PROBLEM DESCRIPTION:
Starting at the line that contains "Given: Select the" and continuing through the end of the lines, write out those lines again with "orange" switched to "red" and nothing else changed. Give only those lines.

DATA FOR THIS TASK:
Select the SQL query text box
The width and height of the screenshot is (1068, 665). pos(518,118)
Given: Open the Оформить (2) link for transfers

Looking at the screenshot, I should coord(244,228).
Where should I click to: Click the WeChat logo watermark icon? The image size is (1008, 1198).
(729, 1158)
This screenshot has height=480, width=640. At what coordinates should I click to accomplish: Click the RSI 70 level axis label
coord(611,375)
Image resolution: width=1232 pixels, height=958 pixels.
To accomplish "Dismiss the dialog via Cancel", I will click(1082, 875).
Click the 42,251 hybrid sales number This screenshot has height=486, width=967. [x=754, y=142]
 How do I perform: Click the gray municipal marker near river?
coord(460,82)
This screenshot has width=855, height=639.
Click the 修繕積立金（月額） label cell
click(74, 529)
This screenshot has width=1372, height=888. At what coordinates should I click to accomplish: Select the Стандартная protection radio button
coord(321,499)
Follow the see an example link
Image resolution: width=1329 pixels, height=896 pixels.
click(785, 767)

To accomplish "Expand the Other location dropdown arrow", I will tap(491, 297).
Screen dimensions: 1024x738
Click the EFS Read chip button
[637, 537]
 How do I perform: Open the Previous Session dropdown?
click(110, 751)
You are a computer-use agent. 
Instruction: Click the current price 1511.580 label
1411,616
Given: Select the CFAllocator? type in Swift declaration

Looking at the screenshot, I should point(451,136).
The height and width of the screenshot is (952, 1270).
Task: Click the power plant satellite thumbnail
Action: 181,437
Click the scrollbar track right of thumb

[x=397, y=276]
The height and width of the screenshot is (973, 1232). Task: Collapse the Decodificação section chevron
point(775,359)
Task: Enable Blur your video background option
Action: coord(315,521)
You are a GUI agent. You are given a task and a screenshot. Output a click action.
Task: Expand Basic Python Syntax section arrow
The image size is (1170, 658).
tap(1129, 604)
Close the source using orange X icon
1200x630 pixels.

RESULT:
Given: Select the CFAllocator? type in Swift declaration

Looking at the screenshot, I should point(451,136).
The height and width of the screenshot is (952, 1270).
Task: Click the power plant satellite thumbnail
Action: 181,437
Click the scrollbar track right of thumb

[x=397, y=276]
The height and width of the screenshot is (973, 1232). Task: Collapse the Decodificação section chevron
point(775,359)
Task: Enable Blur your video background option
Action: coord(315,521)
You are a GUI agent. You are given a task and a screenshot. Output a click action.
Task: Expand Basic Python Syntax section arrow
The image size is (1170, 658).
tap(1129, 604)
Close the source using red X icon
1200x630 pixels.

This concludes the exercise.